Stone, Joshua I wrote:
> Do we have a syntax to sort a foreach based on a stat value? 
> Obviously this doesn't make sense for a histogram, but for the
> others, like @count, it seems that this would very often be what a
> user would want to do.
> 
> For example - here's an unscalable way to do simple thread profiling:
> 
> global stat
> probe my.event { ++stat[tid()] }
> probe end {
>   foreach(tid in stat-) // sort by value -> most active
>     printf("%d: %d\n", tid, stat[tid])
> }
> 
> The scalable, per-cpu way to do this is:
> 
> global stat
> probe my.event { stat[tid()]<<<1 }
> probe end {
>   foreach(tid in stat-) // sort by value -> ???
>     printf("%d: %d\n", tid, @count(stat[tid]))
> }
> 
> But there doesn't seem to be a way to achieve the same sorting.
> 
> Along the same lines, it would be extremely useful to be able to do
> "cascading" sort - i.e. sort by more than one field.
> 
> 
> Josh

^ permalink raw reply	[flat|nested] 6+ messages in thread

* RE: sort a foreach on a stat value?
@ 2006-01-19 23:02 Stone, Joshua I
  0 siblings, 0 replies; 6+ messages in thread
From: Stone, Joshua I @ 2006-01-19 23:02 UTC (permalink / raw)
  To: Frank Ch. Eigler; +Cc: systemtap

Frank Ch. Eigler wrote:
>> 	foreach ([tid, c=@count-, a=@avg++, h=@hist_log] in mystats)
> 
> That sort of thing has some promise at abbreviating that excessive
> duplication hunt made an example of in bug #2115.
> 
> While this does not address sorting, another related syntactical
> possibility is to infer a "[idx1, idx2]" suffix on undecorated
> occurrences of the indexed array within the body of a foreach:
> 
>    foreach ([x,y] in thingie)
>      total += thingie # implied [x,y]
> 
>    foreach ([x,y,z] in mystats)
>      printf("%d %d %d", @count(mystats), @sum(mystats), @min(mystats))
> 
> The latter could be abbreviated further to "@count, @sum, @min", to
> infer the innermost-looped array itself, plus its index tuple.
>
> A later independent optimization could make sure that the translator
> does not emit duplicate array-lookup operations within loops.
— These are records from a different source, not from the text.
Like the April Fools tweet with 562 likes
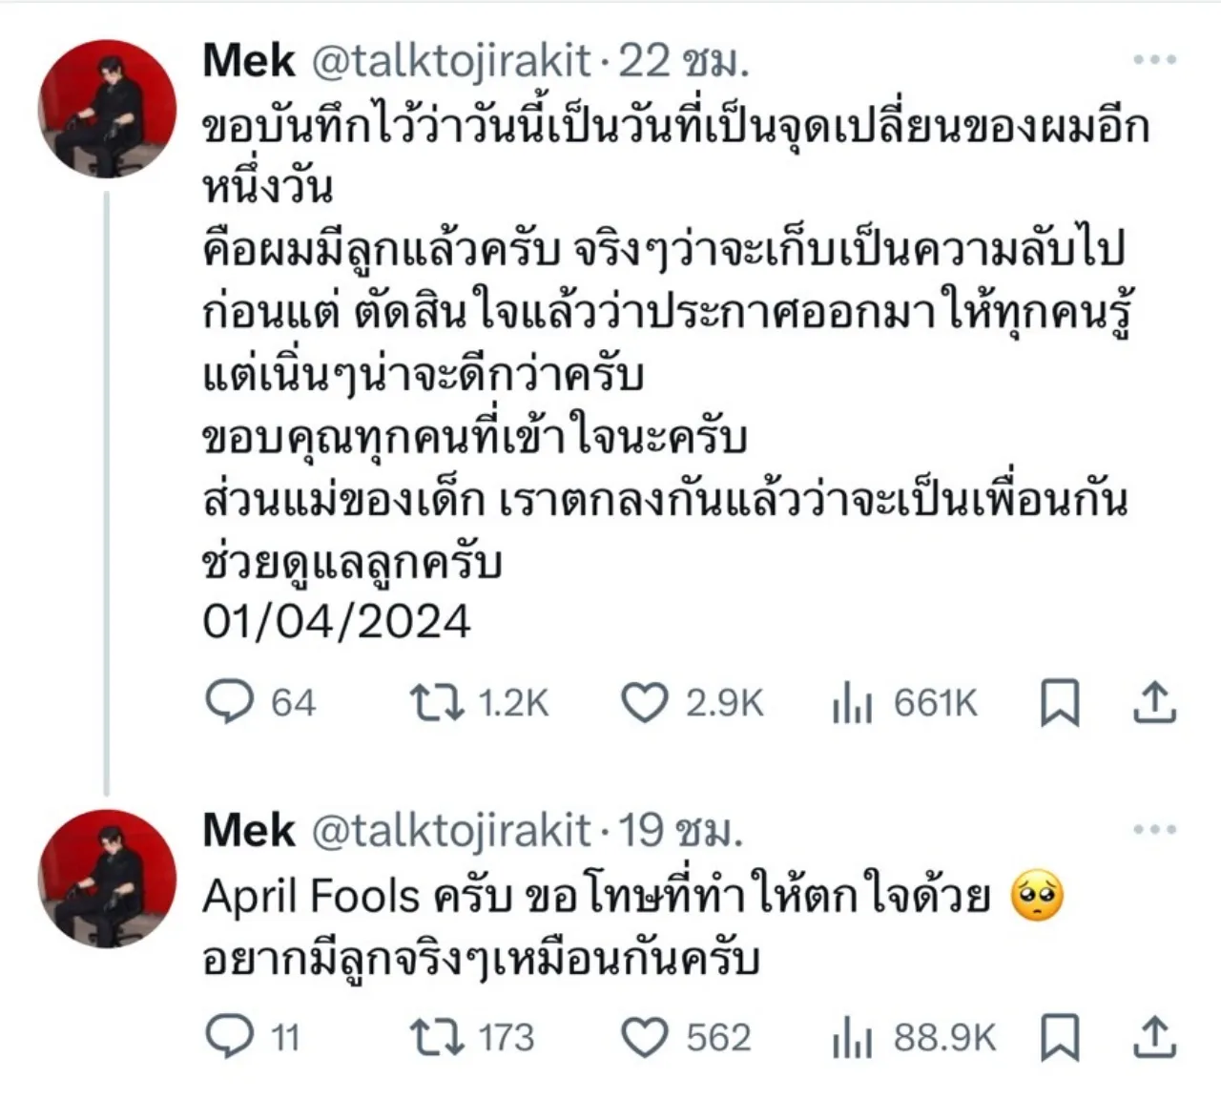1221x1099 pixels. click(x=645, y=1038)
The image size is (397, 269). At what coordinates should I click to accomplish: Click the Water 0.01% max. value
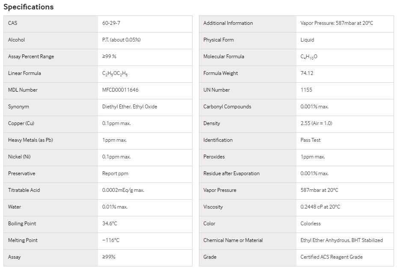[115, 207]
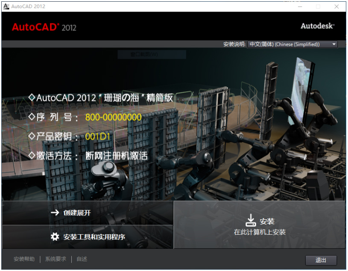Change language from Chinese Simplified via dropdown arrow
The height and width of the screenshot is (271, 348).
[333, 44]
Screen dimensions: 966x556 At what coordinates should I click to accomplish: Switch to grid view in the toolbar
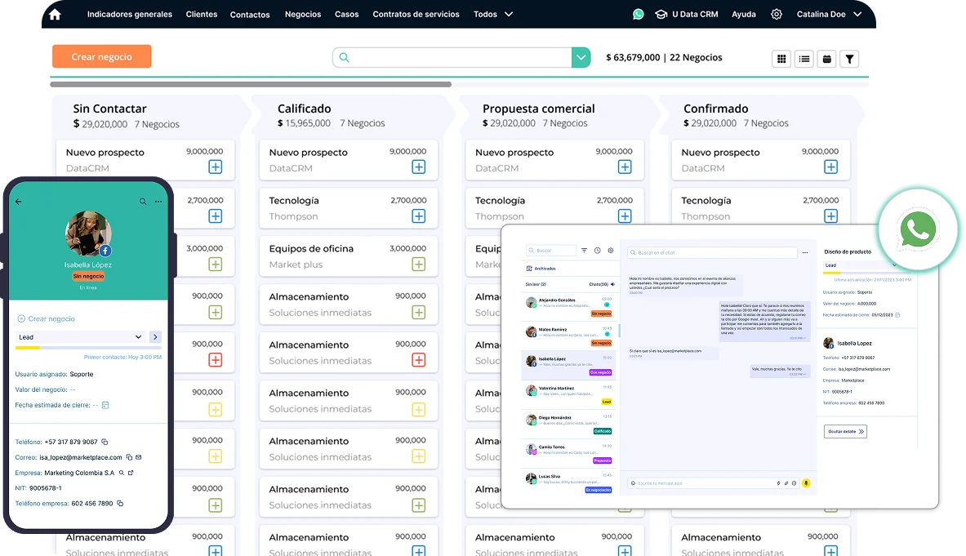(x=781, y=59)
Inferring like this would go a long way toward simplifying the language
(from a user perspective).  And as you mention, it leaves more
opportunity for optimization.

This can be taken even further if you allow special format characters
(as in _stp_stat_print) - Then your second example could be just:

   foreach ([x,y,z] in mystats)
     printf("%C %S %m", mystats)

At this point we're not too far from a printa, but manually doing a
foreach lets you sort it.

> Unless I'm mistaken, the current runtime aggregates the whole pmap for
> loops/sorting, even if you want just the top 20.  This cost will be
> fully reflected in activity count (bug #1885) at some point.  It is
> unlikely to cost much less than the explicit copying loop above.

Yes, it does fully aggregate when you do the foreach.  As for cost, I
suspect that will depend on the keys - if you're indexing by one or more
strings I would expect the savings to be more significant.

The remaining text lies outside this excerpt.